Our ignorance sparked our curiosity, and we approached the moon with more questions than plans. More exploration than intimidation. More wonder than domination.
Today, we're in all of the other categories. We're back at the moon because of the plans we're trying to make, because of the ways we want to shape it to meet our own needs, because we're ready to dominate the moon and turn it into our launch pad for further space.
We aren't ignorant any more, we tell ourselves. We know things about the moon.
But do we know as much as we think we know?
I don't think we do. And that changes our ignorance into stupidity. We are going to do some very stupid things in space because we're too arrogant about things we don't know.
Science has a bad track record in this. Take, for example, the practice of carbon dating. Scientists studied for a very long time the way that carbon works across time, and they determined that by looking at the carbon in a thing, they could figure out how old it is. Which sounds really neat. Except that scientists also tell us that the world has changed dramatically in its history - in periods of great temperature fluctuation, in the movement of land masses and bodies of water, in the creation of mountains and valleys (so...changes in elevation), and all kinds of other things. And when they're looking at carbon for dating purposes, they do not account for how carbon must have acted under other circumstances. There are so many unknowns - when was this place hot? how hot? when was it cold? how cold? for how long? how much has its elevation changed over time? how much has it migrated closer or further from some other landmark, like the equator?
We guess, but we do not know, and so we don't account for the things that even we say are true because we can't account for them because it's all theory and conjecture and guesstimations made off things observed in a relatively short period of time. Then, we say with "confidence" that a thing is such-and-such years old based on the carbon, but...what carbon?
We're setting ourselves up the same way in space. One of the proposed uses I have heard for the moon is that it will become a waystation and a launch pad for further exploration to Mars. Which, if you're into that sot of thing, sounds really neat. But we do not know whether it's possible to launch something so powerfully off the moon. We don't know if the combustibles will work in the atmosphere of the moon. We don't know if the gravity that holds the moon in tandem with earth is strong enough to withstand such a launch. We could absolutely, worst case scenario, try to launch a rocket off the moon and change its trajectory by mere thousandths of a millimeter and end up throwing our entire planet into chaos.

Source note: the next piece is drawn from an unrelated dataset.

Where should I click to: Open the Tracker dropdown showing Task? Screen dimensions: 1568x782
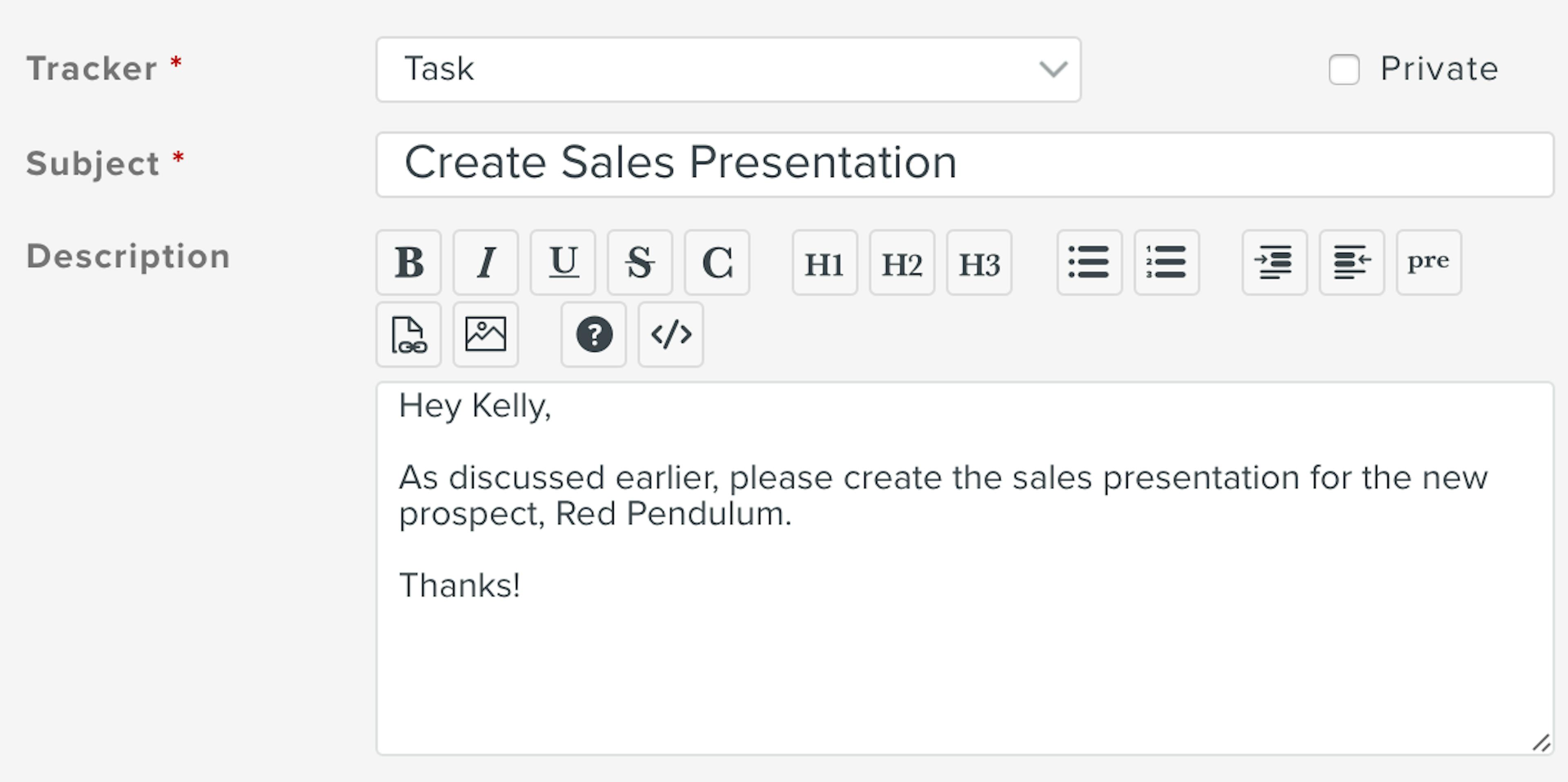coord(728,69)
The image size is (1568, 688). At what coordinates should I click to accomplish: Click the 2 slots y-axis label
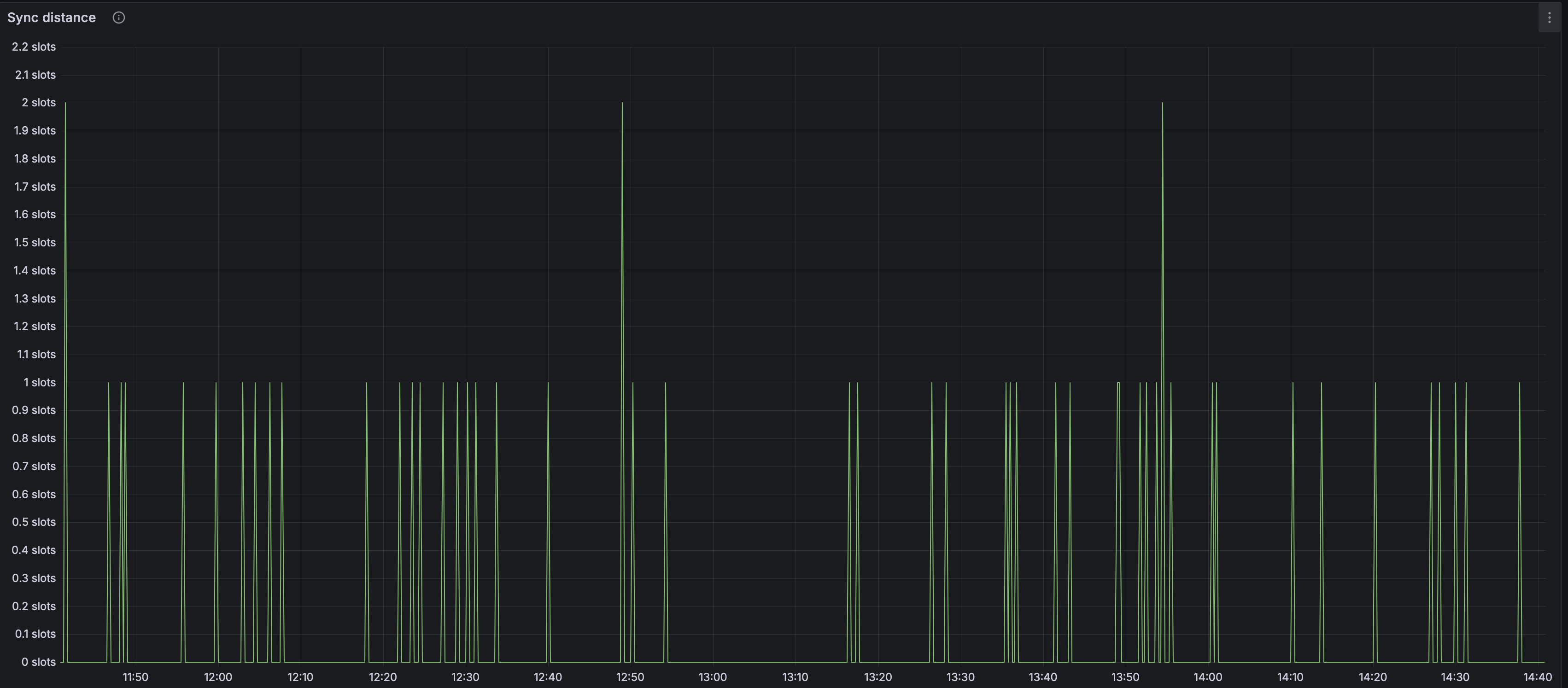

And all that science will tell you right now is "that's not going to happen." How do they know? They actually don't. They learned a few things about the moon a little more than 50 years ago and since then, they've been claiming they know more than they do. We have moved from ignorance, which inspired us to approach with questions, to stupidity, which inspires us to approach with arrogance.
Even when we can't get space toilets right.
I'm not saying that I'm hoping for a mission failure for Artemis II. Failure at these magnitudes is catastrophic. But I am hoping that we run up against something that reminds us how ignorant we are...and how stupid we're being.
We all need the reminder sometimes. Myself included.